Banks and consumer groups are feuding over whether complaints filed to the Consumer Financial Protection Bureau should be publicly available.

On one side are groups like the Consumers Union and the Sunlight Foundation that call for an open system that would allow anyone to scan the raw submmissions. But industry groups complain that making them public could allow frivolous complaints to damage reputable brands.

"The point of banking supervision is to get the system working properly, not to air dirty laundry and scare capital away from banks," Richard Riese, senior vice president at the American Bankers Association's Center for Regulatory Compliance, said in an interview.

The hot line has become a focal point of a philosophical debate about the bureau's role — whether it should aim to improve consumer financial products primarily by working directly with companies or by bringing public attention to unfair practices.

Bureau officials plan to open the hot line by accepting consumer complaints about credit cards starting on July 21, according to a person involved in the work.

The Dodd-Frank regulatory reform law requires the CFPB to log complaints in a database and route them to the appropriate federal or state agency.
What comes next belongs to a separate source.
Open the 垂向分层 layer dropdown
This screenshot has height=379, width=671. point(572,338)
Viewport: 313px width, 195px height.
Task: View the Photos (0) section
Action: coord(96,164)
A separate provision says the bureau and other regulators must create procedures to ensure that financial companies provide "a timely response" to consumers.

The agency is working with five of the largest credit card issuers to make certain they can begin receiving complaint referrals in July, said the person, who spoke on condition of anonymity because the process isn't public.

Credit card complaints will be accepted first because they deal with the most common form of consumer finance, the person said.